Can I use fine tuned model without system role prompt for my specific use case?


I have finetuned my model for my specific use case for identifying intent and entities in a user query. Here is my sample training data:

“messages”: [
“role”: “system”,
“content”: “You’ll receive user input. Your task is to classify each query into predefined intents and extract associated entities if applicable. Provide your output in JSON format, detailing the ‘intent’ and associated ‘entities’. Intents include: MOVIE_TICKETS, CINEMAS. Entities associated with each intent are as follows: MOVIE_TICKETS: [‘movie_name’], CINEMAS: [‘cinema_name’]”
“role”: “user”,
“content”: “Book movie ticket at PVR”
“role”: “assistant”,
“content”: “{intent: CINEMAS, entities: {‘cinema_name’: ‘PVR’}”

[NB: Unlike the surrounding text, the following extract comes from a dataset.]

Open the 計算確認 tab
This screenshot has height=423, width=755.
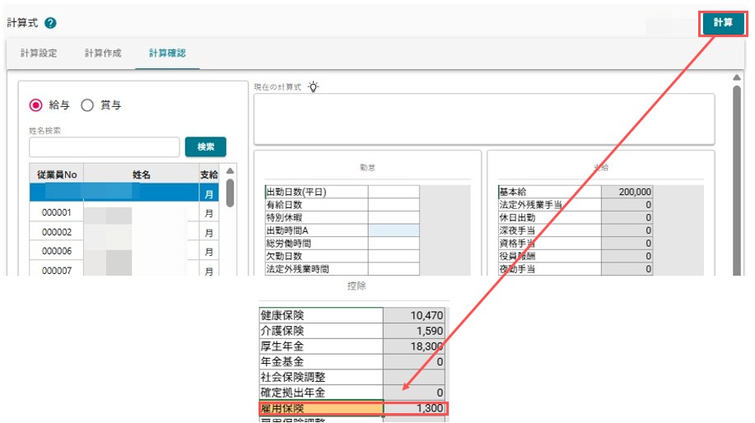tap(167, 53)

Since, my system prompt is very large, always sending this while requesting fine tuned model for results will be costly as tokens passed to the model will be more. Querying without system prompt leads to generic results which are not ideal for my use case. Is it possible to request fine tuned model without giving system prompt and only providing user query?
I understand Fine-tuning improves on few-shot learning but querying always with sytem prompt defeats the purpose of sending less tokens to the model.

1 Like

Welcome to the forum.

You can try fine-tuning with the system message and without and compare, but it won’t likely work as well. You’ll want to keep the system messages the same in the training data and your production prompt too.


Hi @PaulBellow ,

I wondered if you could expand on this a little further.

It seems that with fine tuning, we are promised a land of less tokens during inference time. However, if we must use the system prompt at inference to gain the best performance, where is the token gain?

Is it possible that because we “bake in” our task during fine tuning, we could possibly keep the system message fundamentals and lose the details during inference?

For example, if my FT model is supposed to output formatted JSON from some user inputted text:

  • During fine tuning we would include the phrase “You convert x to JSON…” as well as the schema
  • Then during inference we would only include “You convert x to JSON…” and leave out the schema

Would that work?
If you are not sure I am going to be trying this out anyway so I’ll report back here for others who may be curious!


I have a question brother, if I define context in the system while fine tuning, will it work if ask question and answer from given fine tuned context?